* **The request**: Copy out every line of the rows below that contains the word "beside", treating uppercase and lowercase as different.

* **Raw records**:
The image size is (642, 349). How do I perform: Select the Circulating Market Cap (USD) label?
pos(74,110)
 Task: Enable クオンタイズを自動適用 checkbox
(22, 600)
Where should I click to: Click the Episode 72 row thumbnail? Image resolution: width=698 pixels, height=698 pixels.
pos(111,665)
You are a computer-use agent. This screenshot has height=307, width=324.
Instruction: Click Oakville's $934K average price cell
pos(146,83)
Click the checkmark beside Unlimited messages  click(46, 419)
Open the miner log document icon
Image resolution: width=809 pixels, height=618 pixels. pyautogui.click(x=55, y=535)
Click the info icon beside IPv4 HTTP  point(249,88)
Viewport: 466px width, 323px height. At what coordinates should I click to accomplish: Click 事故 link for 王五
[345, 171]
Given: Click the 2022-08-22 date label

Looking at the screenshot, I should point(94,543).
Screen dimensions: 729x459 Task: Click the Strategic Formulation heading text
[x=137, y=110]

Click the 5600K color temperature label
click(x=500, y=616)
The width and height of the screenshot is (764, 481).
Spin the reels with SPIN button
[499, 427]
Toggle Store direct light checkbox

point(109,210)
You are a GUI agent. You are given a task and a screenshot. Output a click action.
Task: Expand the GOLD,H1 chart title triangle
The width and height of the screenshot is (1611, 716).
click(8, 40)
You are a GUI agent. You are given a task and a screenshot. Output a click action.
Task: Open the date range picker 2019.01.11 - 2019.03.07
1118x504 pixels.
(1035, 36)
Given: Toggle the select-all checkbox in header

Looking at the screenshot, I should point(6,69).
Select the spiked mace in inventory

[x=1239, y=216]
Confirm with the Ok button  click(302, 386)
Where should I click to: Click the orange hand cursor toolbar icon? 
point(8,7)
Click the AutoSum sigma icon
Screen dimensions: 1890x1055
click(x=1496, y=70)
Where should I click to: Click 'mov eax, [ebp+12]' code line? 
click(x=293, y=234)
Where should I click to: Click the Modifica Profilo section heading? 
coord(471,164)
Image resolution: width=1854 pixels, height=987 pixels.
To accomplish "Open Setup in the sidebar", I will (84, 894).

* **Solution to the exercise**:
Click the checkmark beside Unlimited messages  click(46, 419)
Click the info icon beside IPv4 HTTP  point(249,88)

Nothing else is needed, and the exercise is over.